This article is part of the Reality Check series by Canada's National Observer. Have a question for us? Reach out at [email protected].
During the scrum after the French debate, Drea Humphrey, a reporter with Rebel News, asked Jagmeet Singh if he would condemn attacks against Christians in Canada. Humphrey referenced human remains at residential schools, saying that “these claims have been disproven by bands that excavated and remain unproven by those that have not.”
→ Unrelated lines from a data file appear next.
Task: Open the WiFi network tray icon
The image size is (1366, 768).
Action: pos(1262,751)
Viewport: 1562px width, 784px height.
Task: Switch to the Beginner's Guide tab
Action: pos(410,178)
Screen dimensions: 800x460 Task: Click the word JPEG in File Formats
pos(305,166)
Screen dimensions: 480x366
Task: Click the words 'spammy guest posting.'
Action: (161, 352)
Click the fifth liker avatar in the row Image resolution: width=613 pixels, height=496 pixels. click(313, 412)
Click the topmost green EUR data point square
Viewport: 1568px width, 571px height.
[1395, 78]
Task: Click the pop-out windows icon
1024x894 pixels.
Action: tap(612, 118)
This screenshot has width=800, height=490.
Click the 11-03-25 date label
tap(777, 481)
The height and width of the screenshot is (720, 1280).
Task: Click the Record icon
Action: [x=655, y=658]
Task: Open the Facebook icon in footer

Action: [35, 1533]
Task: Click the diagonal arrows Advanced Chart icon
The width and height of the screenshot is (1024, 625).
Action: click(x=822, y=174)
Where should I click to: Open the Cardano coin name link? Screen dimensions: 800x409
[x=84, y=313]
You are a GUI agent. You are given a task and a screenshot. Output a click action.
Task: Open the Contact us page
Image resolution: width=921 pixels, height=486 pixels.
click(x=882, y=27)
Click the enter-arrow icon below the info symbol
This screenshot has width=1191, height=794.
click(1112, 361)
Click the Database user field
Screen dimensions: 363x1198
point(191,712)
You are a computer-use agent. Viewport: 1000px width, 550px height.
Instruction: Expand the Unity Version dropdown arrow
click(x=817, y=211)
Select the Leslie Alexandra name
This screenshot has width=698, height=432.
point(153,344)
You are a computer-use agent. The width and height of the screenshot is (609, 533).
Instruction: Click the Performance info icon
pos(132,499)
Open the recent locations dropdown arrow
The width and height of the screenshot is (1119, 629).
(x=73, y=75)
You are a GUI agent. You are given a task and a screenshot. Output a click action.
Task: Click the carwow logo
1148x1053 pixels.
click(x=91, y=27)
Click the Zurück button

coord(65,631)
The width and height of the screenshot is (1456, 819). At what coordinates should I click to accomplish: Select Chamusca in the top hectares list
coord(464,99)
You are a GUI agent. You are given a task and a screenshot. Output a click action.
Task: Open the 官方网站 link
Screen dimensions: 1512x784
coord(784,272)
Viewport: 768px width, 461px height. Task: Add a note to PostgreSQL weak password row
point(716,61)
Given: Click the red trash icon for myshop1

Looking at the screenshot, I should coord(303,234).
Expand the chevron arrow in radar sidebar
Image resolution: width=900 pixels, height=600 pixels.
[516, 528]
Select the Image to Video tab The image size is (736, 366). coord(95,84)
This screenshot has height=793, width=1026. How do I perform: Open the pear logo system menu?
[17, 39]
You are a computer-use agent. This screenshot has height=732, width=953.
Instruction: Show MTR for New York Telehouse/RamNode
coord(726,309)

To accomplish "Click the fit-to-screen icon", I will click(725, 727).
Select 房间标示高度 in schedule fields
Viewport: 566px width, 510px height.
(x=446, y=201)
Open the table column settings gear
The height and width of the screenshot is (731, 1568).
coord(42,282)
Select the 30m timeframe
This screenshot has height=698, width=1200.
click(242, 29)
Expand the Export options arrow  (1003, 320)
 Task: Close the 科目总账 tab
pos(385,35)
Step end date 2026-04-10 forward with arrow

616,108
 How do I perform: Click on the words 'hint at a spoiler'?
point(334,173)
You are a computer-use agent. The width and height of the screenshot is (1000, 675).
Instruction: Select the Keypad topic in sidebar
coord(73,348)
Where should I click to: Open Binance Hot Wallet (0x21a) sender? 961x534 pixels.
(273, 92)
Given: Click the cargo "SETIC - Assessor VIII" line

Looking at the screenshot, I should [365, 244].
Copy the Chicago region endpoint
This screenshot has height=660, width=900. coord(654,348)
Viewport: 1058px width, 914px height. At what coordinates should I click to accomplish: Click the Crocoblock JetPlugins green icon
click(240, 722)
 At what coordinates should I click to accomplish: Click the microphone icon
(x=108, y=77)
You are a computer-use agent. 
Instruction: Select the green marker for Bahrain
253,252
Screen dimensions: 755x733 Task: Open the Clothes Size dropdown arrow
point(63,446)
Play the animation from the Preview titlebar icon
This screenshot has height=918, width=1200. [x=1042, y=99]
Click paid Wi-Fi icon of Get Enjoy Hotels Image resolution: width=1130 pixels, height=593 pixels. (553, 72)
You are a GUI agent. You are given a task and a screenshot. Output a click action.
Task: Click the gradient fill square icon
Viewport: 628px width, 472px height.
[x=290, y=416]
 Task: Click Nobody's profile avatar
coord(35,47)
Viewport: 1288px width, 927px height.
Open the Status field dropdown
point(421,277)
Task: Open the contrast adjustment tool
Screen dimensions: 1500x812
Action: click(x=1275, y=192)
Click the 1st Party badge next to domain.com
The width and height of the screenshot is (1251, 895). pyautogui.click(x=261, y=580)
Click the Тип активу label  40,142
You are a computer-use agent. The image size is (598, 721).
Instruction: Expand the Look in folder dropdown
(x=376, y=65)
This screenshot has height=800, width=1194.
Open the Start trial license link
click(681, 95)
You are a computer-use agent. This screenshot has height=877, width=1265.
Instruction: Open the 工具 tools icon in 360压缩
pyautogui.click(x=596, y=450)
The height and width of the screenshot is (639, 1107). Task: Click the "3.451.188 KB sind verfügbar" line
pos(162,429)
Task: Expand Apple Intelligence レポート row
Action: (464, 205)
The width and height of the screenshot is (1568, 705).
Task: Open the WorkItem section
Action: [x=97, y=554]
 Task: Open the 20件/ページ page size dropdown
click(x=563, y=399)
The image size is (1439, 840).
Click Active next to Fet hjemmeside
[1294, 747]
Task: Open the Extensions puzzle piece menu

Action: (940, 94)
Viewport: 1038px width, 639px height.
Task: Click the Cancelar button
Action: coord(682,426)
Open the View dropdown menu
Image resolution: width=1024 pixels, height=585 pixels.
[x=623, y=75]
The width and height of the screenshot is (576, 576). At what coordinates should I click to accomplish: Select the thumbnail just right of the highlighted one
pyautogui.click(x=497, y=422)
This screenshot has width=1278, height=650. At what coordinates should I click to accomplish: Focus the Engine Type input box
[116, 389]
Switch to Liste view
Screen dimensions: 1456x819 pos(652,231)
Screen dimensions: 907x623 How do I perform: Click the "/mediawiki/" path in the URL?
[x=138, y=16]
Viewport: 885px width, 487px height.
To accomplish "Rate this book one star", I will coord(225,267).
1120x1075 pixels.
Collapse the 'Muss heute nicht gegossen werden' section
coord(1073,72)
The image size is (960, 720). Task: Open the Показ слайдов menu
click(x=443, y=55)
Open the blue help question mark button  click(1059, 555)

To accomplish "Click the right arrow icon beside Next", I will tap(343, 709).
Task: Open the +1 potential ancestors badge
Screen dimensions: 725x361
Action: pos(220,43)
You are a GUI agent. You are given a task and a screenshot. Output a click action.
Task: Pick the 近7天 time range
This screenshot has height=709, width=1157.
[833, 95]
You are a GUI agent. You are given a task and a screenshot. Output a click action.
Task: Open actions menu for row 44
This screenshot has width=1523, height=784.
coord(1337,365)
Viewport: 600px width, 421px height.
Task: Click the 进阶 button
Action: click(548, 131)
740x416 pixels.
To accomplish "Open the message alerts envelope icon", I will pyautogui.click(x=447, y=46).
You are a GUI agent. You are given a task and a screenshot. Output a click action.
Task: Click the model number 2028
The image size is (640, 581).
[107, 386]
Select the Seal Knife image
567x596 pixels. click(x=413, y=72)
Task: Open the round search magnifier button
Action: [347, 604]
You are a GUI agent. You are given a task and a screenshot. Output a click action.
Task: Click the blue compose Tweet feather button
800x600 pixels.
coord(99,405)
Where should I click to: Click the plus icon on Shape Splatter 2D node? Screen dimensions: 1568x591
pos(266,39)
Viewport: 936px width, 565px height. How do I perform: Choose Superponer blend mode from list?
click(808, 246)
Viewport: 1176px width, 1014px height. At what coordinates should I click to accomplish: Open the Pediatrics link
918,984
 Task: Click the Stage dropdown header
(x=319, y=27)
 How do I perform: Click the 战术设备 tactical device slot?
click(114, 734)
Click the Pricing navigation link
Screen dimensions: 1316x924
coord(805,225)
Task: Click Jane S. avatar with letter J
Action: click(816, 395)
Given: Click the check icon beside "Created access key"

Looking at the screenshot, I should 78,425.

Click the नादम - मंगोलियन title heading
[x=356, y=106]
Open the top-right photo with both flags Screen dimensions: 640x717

Singh refused to answer the question, calling Rebel News an “an organization that promotes misinformation and disinformation.”
Verdict: False
There are several instances of remains that have been found through excavations at former residential school sites. A site near Regina, Sask. found evidence of roughly 600 graves using ground-penetrating radar. A fragment of a child’s jawbone was found at a site in Saskatchewan. Ground-penetrating radar found evidence of 215 unmarked graves at a site in BC. Child-sized skeletal human remains have been accidentally excavated over several years at a site in Alberta, buried without caskets. The remains of a child under five were found at a former school near Edmonton. Three unmarked grave sites were found at a site in Manitoba. A further 158 potential gravesites were found in British Columbia.
It’s cruel and completely false to suggest that the claims of human remains have been “disproven.” That’s simply not the case, and it’s revisionist history to suggest otherwise.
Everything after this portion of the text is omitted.